Ragnarok is an event in Norse mythology that foreshadows the end of the world. Its name means "fate of the gods," and it is important to remember this when you're deciding how you want to approach the battlefield. In Norse mythology, there are nine worlds that we can be divided into three groups: three worlds of gods (Asgard, Vanaheim and Alfheim), three worlds of giants (Jotunheim, Niflheim, Hel) and three worlds of humans (Midgard, Svartalfheim and Jötunheim). We will be focusing on Asgard, Midgard and Jötunheim since they're the ones with most importance in terms of Ragnarok. Asgard is where all the gods live. It is a realm where they can be at peace while they rest from their many travails. This realm is home to Valhalla, a great hall ruled over by Odin where half of the fallen heroic dead reside after battle. This place serves as a great source of power for Odin due to the fact that he commands his einherjar warriors whose souls reside within it after their deaths. Though not all heroes that die go there as some are to be taken by valkyries to Freyja's hall
The Traitors of Ragnarok – Who Betrayed the Gods?

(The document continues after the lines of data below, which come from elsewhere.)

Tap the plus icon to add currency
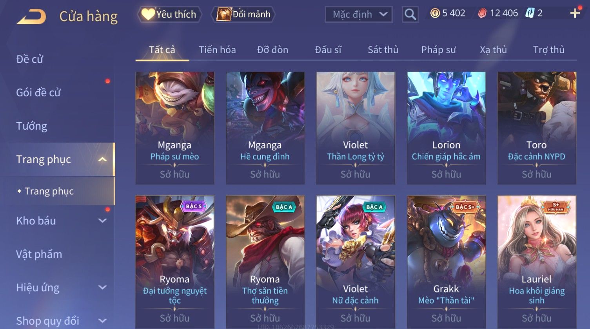Screen dimensions: 590x329 click(x=575, y=13)
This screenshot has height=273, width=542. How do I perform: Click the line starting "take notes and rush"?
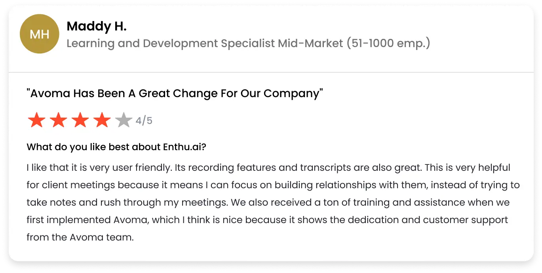[x=268, y=202]
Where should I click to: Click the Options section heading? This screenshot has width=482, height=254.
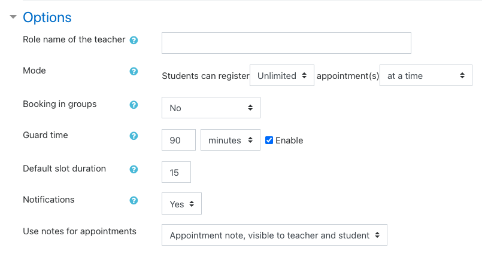click(x=47, y=17)
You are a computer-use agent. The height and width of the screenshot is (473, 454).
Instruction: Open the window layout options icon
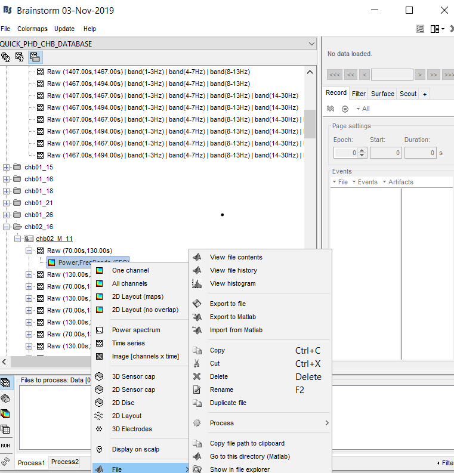(x=437, y=29)
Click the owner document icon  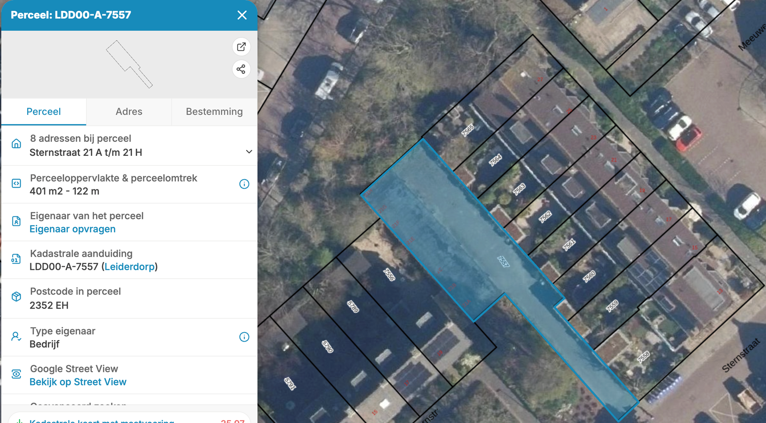tap(16, 221)
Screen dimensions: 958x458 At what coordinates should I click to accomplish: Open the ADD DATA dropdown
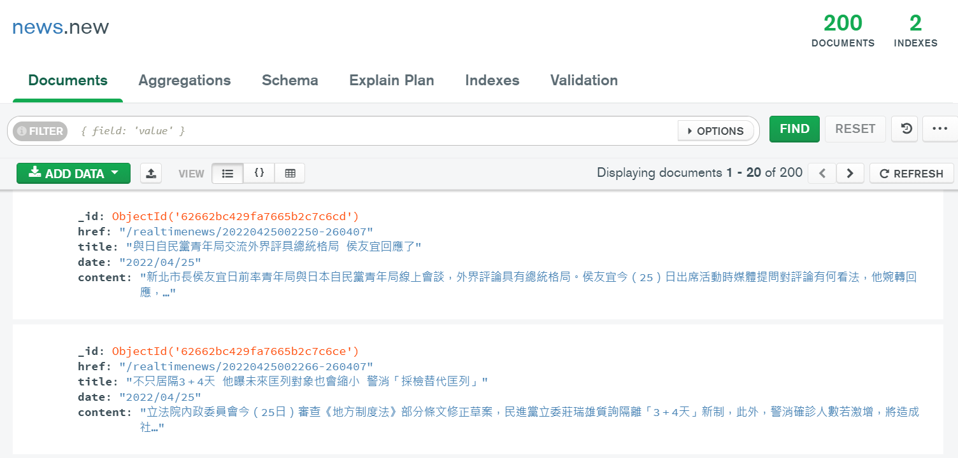73,172
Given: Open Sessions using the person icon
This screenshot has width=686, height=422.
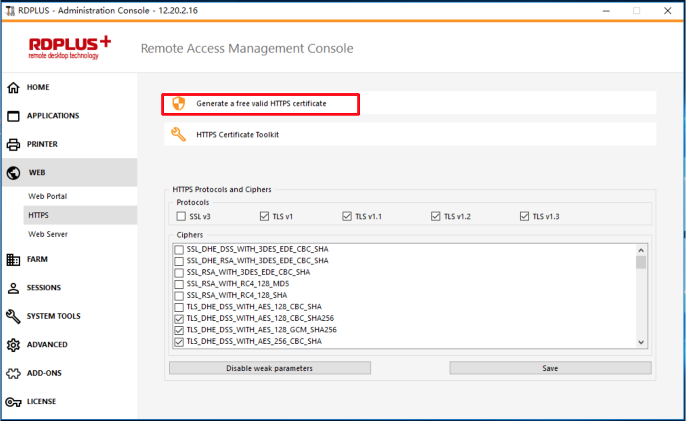Looking at the screenshot, I should 14,288.
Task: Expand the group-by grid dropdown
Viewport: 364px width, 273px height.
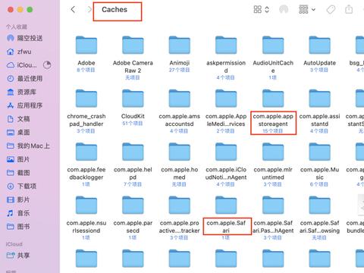Action: (x=307, y=10)
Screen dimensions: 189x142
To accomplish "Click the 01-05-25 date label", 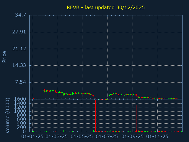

Everyone knows the story of Ragnarok. The gods are betrayed by their strongest allies and killed by the giants and monsters they created. But who were these traitorous eleven? That's where the argument starts, as every culture has a different list of traitors. Some people say that Loki, who is actually related to the gods, counts for two because he betrays his own brother and father. Others say that Surtur, a giant but also a god, doesn't count because he's a monster first and a god second. And what about Hrym, who is technically part of Jötunheimr (the land of the giants), but is counted by some as one of the gods' betrayers because he's said to be in league with Loki? Some say that no one really betrayed the gods—that they all died together fighting their enemies. Perhaps it was just inevitability on the part of Odin to sacrifice his kin if it meant saving mankind. But there's no denying that many gods didn't make it out alive—whether they went down fighting or whether they made deals with the enemy to save themselves with their lives intact—and it makes you wonder: did those survivors deserve their fates? Were they traitors after all?
Fenrir: Friend or Foe?
Fenrir, the giant wolf who will devour Odin during Ragnarök, is an ambivalent figure in Norse mythology. His story is often told with deep sympathy for the creatures caught up in the end of the world—in his case, he was a gentle giant who was tricked into being chained up. The Eddic poem "Fenrir's Guilt" relates that, while the gods were constructing their fortress of Asgard, they sent Fenrir to keep three whelps in check. One day while out hunting, a peasant woman came by and made friends with Fenrir. She returned later with her daughter and more food—a practice that continued over time. Eventually, a god grew suspicious and used magic to force Fenrir to admit that he had fallen in love with the woman. The peasant woman offered to help him escape if he would marry her daughter; otherwise, she threatened to reveal him to the gods. He agreed, but at their wedding feast, he put an enchanted fetter on her so that she could not leave his side until Ragnarok. This fetter is sometimes called Gleipnir from its role in binding or trapping Fenrir.
SoRagnarok is the undoing of the world of Asgard. The gods need to fight in order to have a new world formed from their ashes. It's not a joyful event but rather a tragic one, and a necessary one for the eternal cycle.
The story basically is saying, "Even though everything is going to go to shit, you can still survive if you're smart.